In actuality, players want to gather the most stars to defeat their friends. ‘Super Mario Party’ is one of those games that can get scarily competitive. Competitors have to go into Mario Party with the right attitude or risk endangering friendships.

New to the game is the addition of character-specific dice blocks. Normally, players roll a dice block with numbers between one and six, but each character has their own dice block with entirely different numbers. The blocks add a layer of strategy. In a primarily luck-based game, being able to weight the odds in your favor goes a long way.

After every round, a mini-game will be played that will dole out more coins to the victors. The vast majority of mini-games feel more balanced and are good fun, from cooking a delicious-looking perfect cube of meat to attempting to shake pieces of candy out of a jar in the least amount of time possible.

For a couple of games, the franchise experimented with its structure and received mixed reactions. In Mario Party 9 and 10, all of the players rode together in a single vehicle, switching who was at the wheel between turns. While novel, this change-up of the formula drove off fans of the original games with its poor execution and failure to draw in new players.

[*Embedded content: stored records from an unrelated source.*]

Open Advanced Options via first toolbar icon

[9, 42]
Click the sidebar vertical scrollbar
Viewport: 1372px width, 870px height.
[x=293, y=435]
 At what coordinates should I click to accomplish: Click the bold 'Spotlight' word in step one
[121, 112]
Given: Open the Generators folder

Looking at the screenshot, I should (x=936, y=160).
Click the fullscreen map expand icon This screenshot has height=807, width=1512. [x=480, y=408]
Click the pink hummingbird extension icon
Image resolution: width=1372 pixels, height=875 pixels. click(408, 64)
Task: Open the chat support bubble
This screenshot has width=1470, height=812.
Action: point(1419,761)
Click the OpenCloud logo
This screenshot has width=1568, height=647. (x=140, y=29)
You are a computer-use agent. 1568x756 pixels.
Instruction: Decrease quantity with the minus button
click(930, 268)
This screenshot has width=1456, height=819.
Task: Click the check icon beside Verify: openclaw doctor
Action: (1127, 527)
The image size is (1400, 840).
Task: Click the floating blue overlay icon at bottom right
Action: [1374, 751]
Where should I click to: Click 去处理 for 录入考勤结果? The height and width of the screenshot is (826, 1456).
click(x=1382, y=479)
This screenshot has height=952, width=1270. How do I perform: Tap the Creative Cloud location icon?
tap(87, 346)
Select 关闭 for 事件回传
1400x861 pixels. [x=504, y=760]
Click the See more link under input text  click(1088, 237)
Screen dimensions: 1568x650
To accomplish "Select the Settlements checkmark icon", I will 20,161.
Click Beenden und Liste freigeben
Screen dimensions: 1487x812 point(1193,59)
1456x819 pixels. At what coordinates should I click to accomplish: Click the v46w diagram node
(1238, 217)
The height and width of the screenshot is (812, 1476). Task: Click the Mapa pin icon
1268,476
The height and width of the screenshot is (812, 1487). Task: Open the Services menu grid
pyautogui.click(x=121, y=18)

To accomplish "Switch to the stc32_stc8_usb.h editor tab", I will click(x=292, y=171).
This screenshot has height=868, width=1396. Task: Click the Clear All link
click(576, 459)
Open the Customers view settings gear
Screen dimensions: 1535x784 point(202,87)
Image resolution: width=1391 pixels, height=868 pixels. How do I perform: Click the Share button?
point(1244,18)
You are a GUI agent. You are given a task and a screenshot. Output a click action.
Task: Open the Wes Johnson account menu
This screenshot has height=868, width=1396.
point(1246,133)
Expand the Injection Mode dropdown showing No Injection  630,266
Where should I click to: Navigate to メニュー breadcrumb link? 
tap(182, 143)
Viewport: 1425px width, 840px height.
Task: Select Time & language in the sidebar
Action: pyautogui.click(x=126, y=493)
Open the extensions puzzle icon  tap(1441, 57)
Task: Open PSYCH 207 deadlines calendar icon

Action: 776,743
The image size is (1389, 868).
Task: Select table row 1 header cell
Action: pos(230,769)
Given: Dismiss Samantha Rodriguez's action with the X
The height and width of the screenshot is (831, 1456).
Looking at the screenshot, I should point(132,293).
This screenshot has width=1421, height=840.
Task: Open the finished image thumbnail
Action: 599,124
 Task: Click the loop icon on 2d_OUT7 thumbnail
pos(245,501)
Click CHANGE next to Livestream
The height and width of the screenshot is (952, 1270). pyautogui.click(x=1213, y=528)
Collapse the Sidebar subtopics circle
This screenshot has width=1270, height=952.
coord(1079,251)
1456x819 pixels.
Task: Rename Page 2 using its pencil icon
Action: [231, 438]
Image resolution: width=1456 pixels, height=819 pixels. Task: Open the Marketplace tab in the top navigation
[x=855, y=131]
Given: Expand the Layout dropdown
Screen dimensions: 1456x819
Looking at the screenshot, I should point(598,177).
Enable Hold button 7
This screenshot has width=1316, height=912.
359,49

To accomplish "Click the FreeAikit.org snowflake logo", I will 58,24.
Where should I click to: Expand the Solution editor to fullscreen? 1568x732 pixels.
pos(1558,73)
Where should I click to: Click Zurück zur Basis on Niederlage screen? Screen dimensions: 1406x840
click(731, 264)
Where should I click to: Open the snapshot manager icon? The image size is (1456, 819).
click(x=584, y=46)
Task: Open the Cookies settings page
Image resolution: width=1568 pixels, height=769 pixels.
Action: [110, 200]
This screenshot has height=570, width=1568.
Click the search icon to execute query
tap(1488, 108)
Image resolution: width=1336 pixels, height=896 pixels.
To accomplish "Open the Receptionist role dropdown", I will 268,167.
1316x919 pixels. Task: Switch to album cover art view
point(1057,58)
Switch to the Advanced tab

As the name would suggest, Mario Party is intended as a party game. While there is a single-player challenge mode available and all modes may be played single-player, the game is built for plopping down on a couch with a few friends. The computer opponent isn’t up to the task of challenging a skilled player, even on its hardest difficulty.

Should you buy it? If you’re a Mario fan and have a few friends.

‘Super Mario Party’ goes back to the basics and provides a fun, if not mind-blowing experience. A $60 price tag doesn’t warrant a single player experience. However, with a few friends yelling angrily in unison as the computer opponent collects the third star in a row, there’s fun to be had.